Official 40-km area of influence defined by Interministerial Ordinance 60 of 24 March 2015) for environmental licensing of highways in the Amazon region (a and b); the expansion of deforestation in the BAU_2 scenario is shown for 2100 (b) in relation to the reference year (a)

Thus, a more comprehensive modeling study similar to the current one could be used to define the probable area of a road project’s impact in the Amazon. This gives the environmental impact study more tools for decision-making, which makes it possible to define the best mitigation measures to reduce negative impacts and to have a more realistic assessment of impacts for decisions on whether these highways should be built. While decisions on road building should consider all possible impacts, it is understood that environmental licensing is limited in its ability to require that the entrepreneur repair or mitigate the possible indirect impacts of an enterprise, such as the construction of connecting highways by the local authorities or negative influence on other states.

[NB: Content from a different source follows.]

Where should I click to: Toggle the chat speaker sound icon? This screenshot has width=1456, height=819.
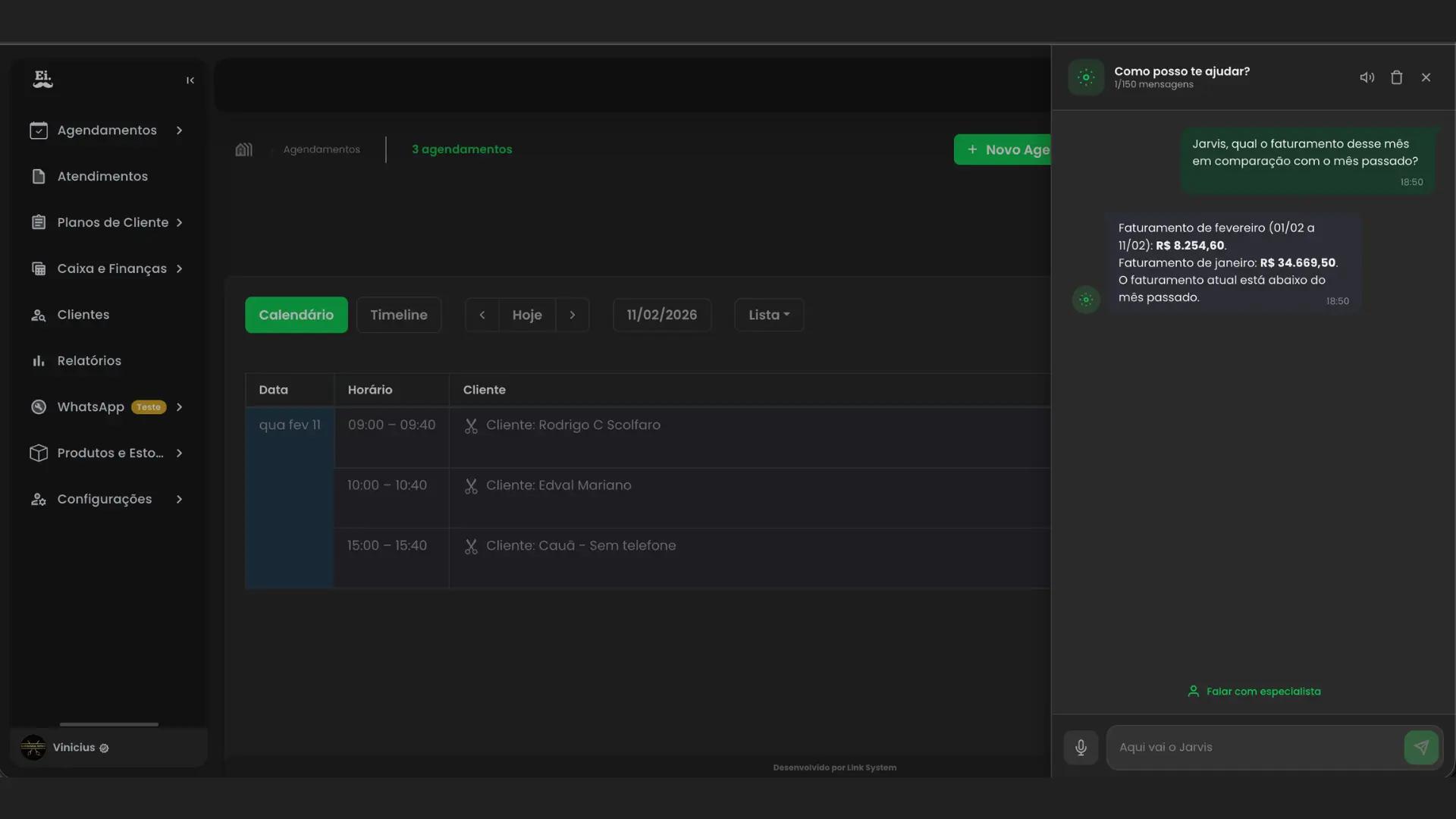[x=1367, y=77]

It is therefore urgent for Brazil to adopt tools such as the strategic environmental assessment (Avaliação Ambiental Estratégica = AAE), which is a planning and support instrument for strategic decision-making on the socio-environmental impacts of the Brazilian government’s Policies, Plans, and Programs (PPP) initiative (Partidário, 2011, 2003; Pellin et al., 2011), such as Avança Brasil 2000 and the 2004–2007 Pluriannual Plan, which included the reconstruction of highways in the Amazon (Fearnside & Graça, 2009). Because, as we commonly see in the Amazon, a simple PPP announcement for the installation of any large enterprise is capable of promoting migration and irregular occupation of land by people in search of opportunities and cheap land, consequently leading to environmental degradation such as what is occurring around BR-319.

Conclusion

The results presented in this study reflect the contribution of roads to advancing the agricultural frontier in Brazil’s state of Amazonas, despite the limitations of environmental models in representing the complexity of the dynamics of deforestation in the Amazon. Given the assumptions of our model, we conclude that by 2100 reconstruction of Highway BR-319 (BAU_2) would increase deforestation along the highway (Regions 3 and 4) and in the regions with roads directly connected to BR-319 (Regions 5 and 7) by 60% in relation to deforestation in the projected scenario without reconstruction (BAU_1).

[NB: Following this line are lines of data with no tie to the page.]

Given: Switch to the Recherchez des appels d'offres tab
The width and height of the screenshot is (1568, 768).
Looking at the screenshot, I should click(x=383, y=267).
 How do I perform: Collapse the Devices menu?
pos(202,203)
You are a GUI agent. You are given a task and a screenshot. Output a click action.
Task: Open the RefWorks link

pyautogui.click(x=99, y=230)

In relation to protected areas (indigenous lands and conservation units), despite deforestation increasing over time, these areas continue to play an important role in protecting the forest, and it is up to the government to increase protection, monitoring, and inspection, as well as to create new areas, in view of the advance of deforestation in non-designated public forests. Unlike protected areas, settlements do not provide environmental protection, regardless of their modality, and it is the government’s responsibility to create environmental control mechanisms.

The results show that modeling the deforestation of a road enterprise can be part of the processes of environmental licensing and strategic environmental assessment for the formulation and implementation of policies, plans, and government investment programs in the Amazon region. Models of this type can better define the area of influence and expansion of socio-environmental impacts, as well as provide information for measures to mitigate and control negative impacts and to guide decision-making on whether or not to implement construction projects.